Cricket terms

mehrk

Senior Member
Turkish
Hello

Please read the following sentences:

"Jeffrey’s next delivery produces a leading edge, and it skips past him at the non-strikers’ end. Most of the bowlers let it run through them; one of them kicks it along."

It`s again from Jasper Jones novel and here Charlie and his friend, Jeffery, are playing cricket. I wonder if "produce a leading edge" means scoring a run and therefore put his the team ahead of the opponent. And, I don`t have the first idea about the "skips past him...""!

thanks for your help.
 
  • PaulQ

    Senior Member
    UK
    English - England
    "Jeffrey’s next delivery = "The next ball that Jeffrey bowls
    produces = creates
    a leading edge = an example of the ball hitting the right-hand1 side, close (to the edge) of the batsman's bat. Because of the slightly convex shape of the surface of the bat, the ball does not travel directly back the way it arrived, but at a slight angle.

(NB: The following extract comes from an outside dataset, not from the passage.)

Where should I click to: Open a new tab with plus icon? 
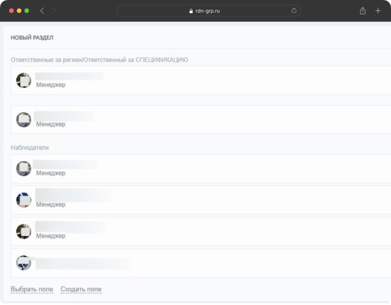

    1 assuming a right-handed batsman.


    it skips past him at the non-strikers’ end this requires a new question. :thumbsup:
     

    JulianStuart

    Senior Member
    English (UK then US)
    You really should bookmark the wikipedia page on cricket terms! Glossary of cricket terms - Wikipedia :D

    Leading edge: The ball hitting the front edge of the bat as opposed to its face, when playing a cross-bat shot such as a pull. Often results in an easy catch for the bowler or a skier for someone else.[1]
    And, of course, the dictionary skip - WordReference.com Dictionary of English and see if one of the definitions might fit the context...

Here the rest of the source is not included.